Cinco funcionarios judiciales de Manabí fueron suspendidos por el Pleno del Consejo de la Judicatura, tras ser señalados en el caso Narcotentáculos, que investiga una presunta red de delincuencia organizada que operaba desde el sistema judicial.
Las sanciones se emitieron dos días después de que la Fiscalía y la Policía Nacional realizaran allanamientos en inmuebles y oficinas en Chone, Manta, Portoviejo y Montecristi. Durante los operativos se incautaron documentos, dinero en efectivo y dispositivos electrónicos.

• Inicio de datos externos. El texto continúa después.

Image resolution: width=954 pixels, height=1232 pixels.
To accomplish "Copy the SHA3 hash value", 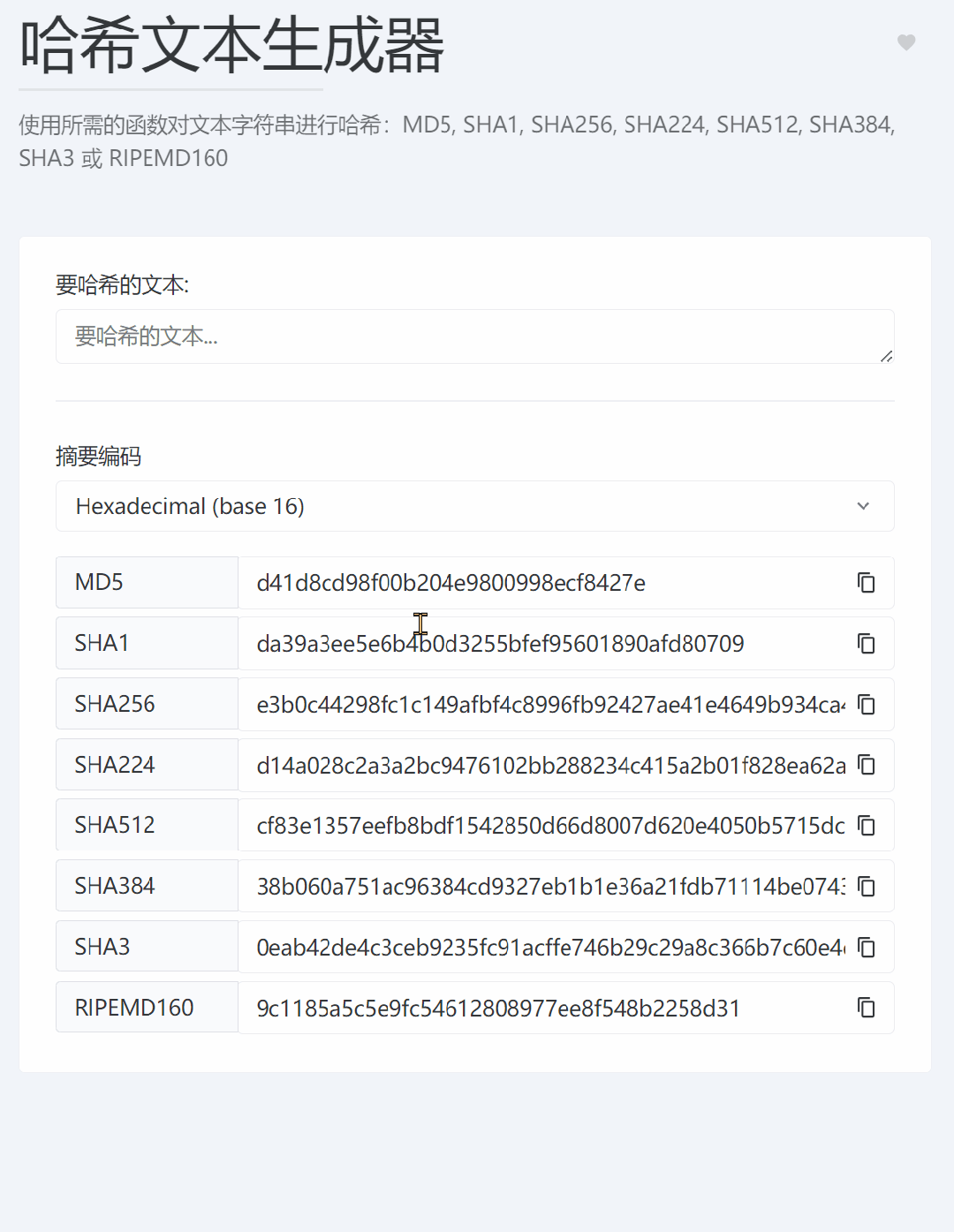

Los cinco sancionados son dos jueces, una presidenta de Corte Provincial, un secretario y un ayudante judicial. La medida disciplinaria impuesta es de tres meses de suspensión sin sueldo, luego de que fueran vinculados en testimonios anticipados por exjueces sentenciados en el caso Plaga.
Entre ellos, se encuentra Mayra Roxana Bravo, presidenta de la Corte Provincial de Justicia de Manabí, quien habría ofrecido ayuda para anular un proceso disciplinario a cambio de $1.500. Vicente Fernando Pico, juez en Montecristi, fue señalado por participar en reuniones para liberar detenidos mediante medidas cautelares. Hermes Zambrano, juez temporal en Portoviejo, habría gestionado favores en procesos judiciales.
También fueron sancionados Antonio Cedeño, secretario en Chone, quien presuntamente cobraba $1.000 por cada medida cautelar ingresada, y Luis Figueroa, ayudante judicial, acusado de participar en reuniones para favorecer la libertad de detenidos.
Todos los implicados habrían incurrido en una infracción gravísima: solicitar o recibir dinero, favores o servicios que comprometen la imparcialidad del servidor judicial, según el Código Orgánico de la Función Judicial.
El Consejo de la Judicatura reiteró que estas sanciones forman parte de su compromiso por combatir la corrupción y depurar el sistema judicial.